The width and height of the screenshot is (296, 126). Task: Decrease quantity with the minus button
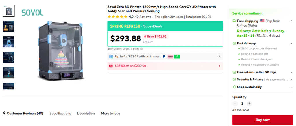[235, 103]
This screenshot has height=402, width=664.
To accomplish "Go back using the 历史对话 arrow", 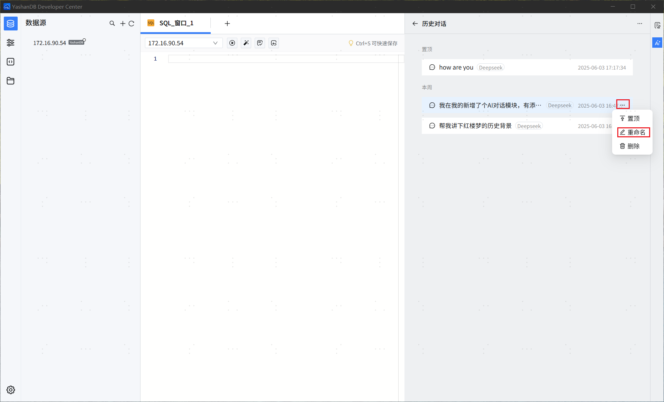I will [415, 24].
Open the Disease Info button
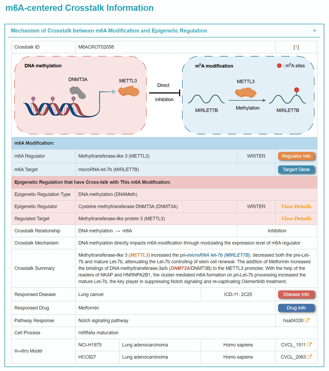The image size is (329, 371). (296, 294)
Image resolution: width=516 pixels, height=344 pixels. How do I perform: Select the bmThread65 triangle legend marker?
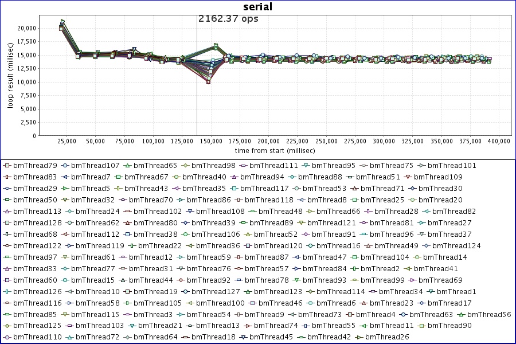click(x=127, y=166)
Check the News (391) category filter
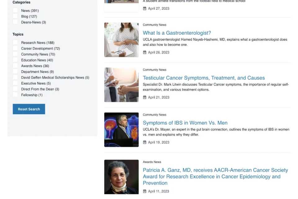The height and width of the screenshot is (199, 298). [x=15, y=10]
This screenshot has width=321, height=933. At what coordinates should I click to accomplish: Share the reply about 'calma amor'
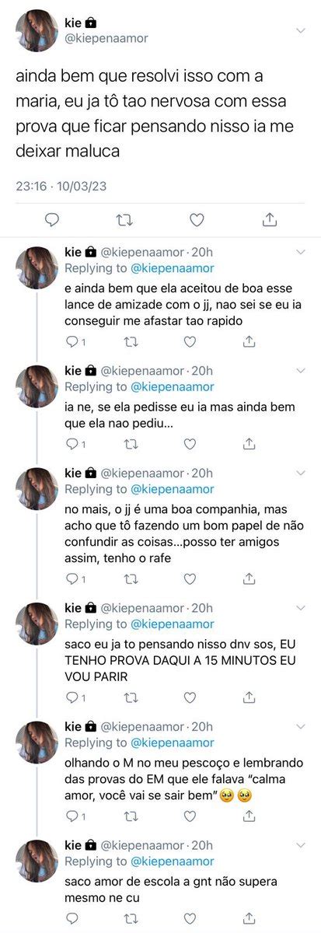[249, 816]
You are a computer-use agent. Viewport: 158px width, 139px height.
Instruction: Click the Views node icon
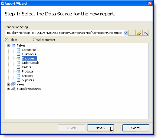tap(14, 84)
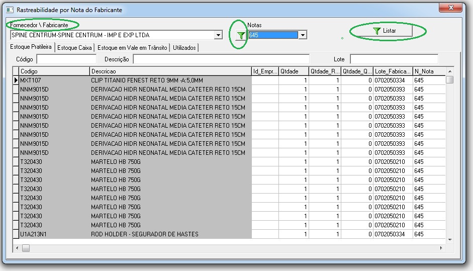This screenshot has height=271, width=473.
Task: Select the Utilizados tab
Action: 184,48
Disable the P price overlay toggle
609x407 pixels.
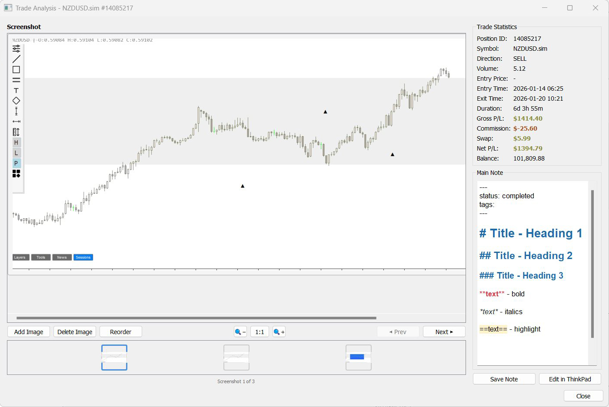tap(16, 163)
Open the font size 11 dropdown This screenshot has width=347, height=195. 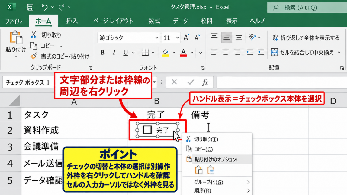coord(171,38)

▬▬▬▬▬▬

• _What is required_:
Show each line of the records above that contains the word "Task".

• _Solution_:
The width and height of the screenshot is (296, 126). Task: Decrease quantity with the minus button
Task: Select the Utilizados tab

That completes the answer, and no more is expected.